In one embodiment, the system further includes an endpoint screening module, configured to delete an observation node from the set of observation nodes when an observation data parameter of the observation node does not match a preset task data parameter. And when the action type parameter of the execution node is not matched with the preset task action type parameter, deleting the execution node from the set of execution nodes.

For specific limitations of the apparatus for generating the global steering network cooperative topology based on the monte carlo tree search, reference may be made to the above limitations of the method for generating the global steering network cooperative topology based on the monte carlo tree search, which are not described herein again. The modules in the above-mentioned global command network cooperative topology generating device based on monte carlo tree search may be wholly or partially implemented by software, hardware and their combination. The modules can be embedded in a hardware form or independent from a processor in the computer device, and can also be stored in a memory in the computer device in a software form, so that the processor can call and execute operations corresponding to the modules.

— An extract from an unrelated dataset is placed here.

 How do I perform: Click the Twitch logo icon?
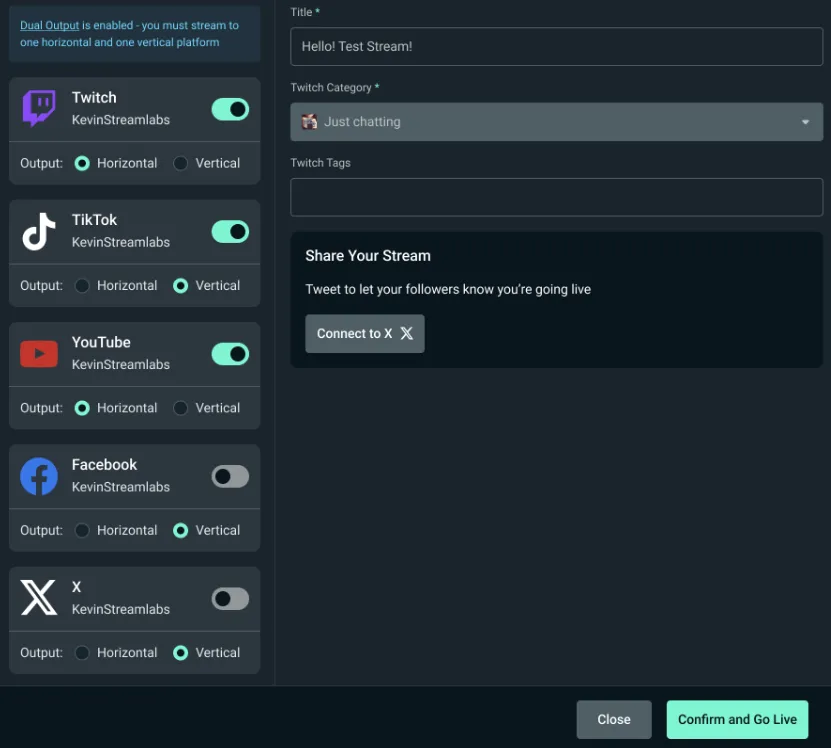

In one embodiment, a computer device is provided, which may be a server, the internal structure of which may be as shown in fig. 4. The computer device includes a processor, a memory, a network interface, and a database connected by a system bus. Wherein the processor of the computer device is configured to provide computing and control capabilities. The memory of the computer device comprises a nonvolatile storage medium and an internal memory. The non-volatile storage medium stores an operating system, a computer program, and a database. The internal memory provides an environment for the operation of an operating system and computer programs in the non-volatile storage medium. The database of the computer device is used for storing task parameters, global control network node parameters and search process data. The network interface of the computer device is used for communicating with an external terminal through a network connection. The computer program is executed by a processor to implement a method for generating a global-controlled network collaboration topology based on Monte Carlo tree search.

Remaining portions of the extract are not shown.